Armstrong clearly knows a thing or two about the commerciality of her work. She has an impressive library of 25 titles that have been published since her first, Bitten, came out in 2001. She admitted that she normally has two new titles hit the market every year.
She’s had three come out in the last four months alone, the latest being August’s release of Omens, described as adult contemporary gothic. There are books in several different genre categories, each with a set of multiple adjectives: middle-grade fantasy adventure, teen urban fantasy, adult paranormal suspense, and so on.
There’s no reason to make any bones about that though, especially when she can claim to be a New York Times bestselling author for three of her series, including Women of the Otherworld, Darkest Powers, and the Nadia Stafford crime books.
“I’m not normally this busy,” she confided. “We work so far in advance. It’s not that you’re writing all the time.

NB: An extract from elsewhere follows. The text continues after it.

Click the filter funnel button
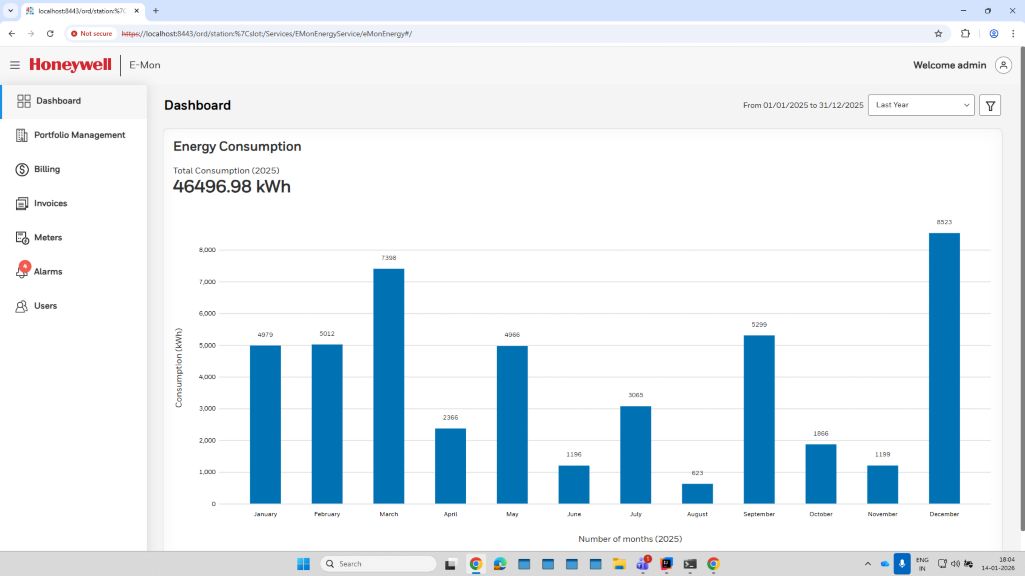Image resolution: width=1025 pixels, height=576 pixels. [x=990, y=105]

The books that I’ve got on the schedule this year were written two to three years ago.”
Production schedules demand such forethought. She’s already well into editing the sequel to Omens while she pens some short stories for anthologies. Armstrong called this time of year her “short story writing season.”
Despite the busy-ness of her business, she wouldn’t have it any other way. She explained that it’s what she always wanted to do with her life, and considers herself very fortunate to be earning a living from being a full-time writer, something she’s been able to claim since her second book.
“I’ve been very, very lucky.”
While she wasn’t sure about the content of her appearance, whether she would do readings, a Q & A session, a bit of a workshop or some combination of all of the above, she did offer a bit of advice to up and coming authors. It’s more boring than mind-blowing, she prefaced.
“I’m always thinking that it’d be great if there was some special tip that I could give them and it would make all the difference, but there’s nothing like that. There just isn’t.”
“It comes down to doing the work. It is always ‘Write, write and write some more’. Don’t sit around thinking about writing or planning to write or waiting until you feel like you’re good enough to write, you won’t get good until you have gone through and actually done the work as much as you possibly can, writing every day if possible.”
Armstrong’s appearance runs from 6 to 8 p.m. on Thursday, Sept. 26. Attendance is free. The library is located at 10119 100 Avenue in Morinville.